I'm trying to use Ffmpeg for creating a hevc realtime stream from a Decklink input. The goal is high quality HDR stream usage with 10 bits. The Decklink SDI input is fed RGB 10 bits, which is well handled by ffmpeg with the decklink option -raw_format rgb10, which gets recognized by ffmpeg as 'gbrp10le'.
I have a Nvidia pascal-based card, which supports yuv444 10 bit (as 'yuv444p16le') and when when using '-c:v hevc_nvenc' the auto_scaler kicks in and converts to 'yuv444p16le', which I guess is the same conversion as giving '-pix_fmt yuv444p16le'.
This is working very well in 1920x1080 resolution, but in 4096x2160 resolution ffmpeg can't keep up realtime 24 or 25 fps, and I get input buffer overruns. The culprit seems to be the RGB->YUV conversion in ffmpeg swscale because;
- When piping the Decklink 4K RGB input with '-c:v copy' straight to /dev/null, there's is no problems with buffer underruns,
- And when feeding the Decklink YUV and giving '-raw_format yuv422p10’ (no YUV444 input for decklink seems available for decklink in ffmpeg) I get no underrun and everything works well in 4K. Even if I set '-pix_fmt yuv444p16le'.

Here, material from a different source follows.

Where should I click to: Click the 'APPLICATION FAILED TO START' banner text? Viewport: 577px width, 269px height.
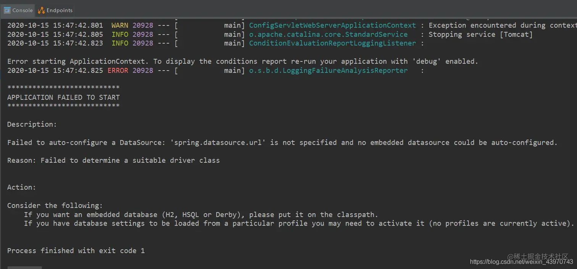63,97
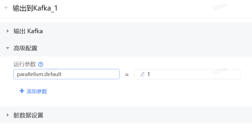Click the pencil edit icon in value field
The width and height of the screenshot is (252, 130).
click(142, 74)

Any ideas how I could accomplish a 4K hevc in NVENC with the 10-bit RGB signal from the Decklink? Is there a way to make NVENC accept and use the RGB data without first converting to YUV? Or is there maybe a way to convert gbrp10le->yuv444p16le with cuda or scale_npp filter? I have compiled ffmpeg with npp and cuda, but I cannot figure out if I can get it to work with RGB? Whenever I try to do '-vf "hwupload_cuda"', auto_scaler kicks in and tries to convert to yuv on the cpu, which again creates underruns.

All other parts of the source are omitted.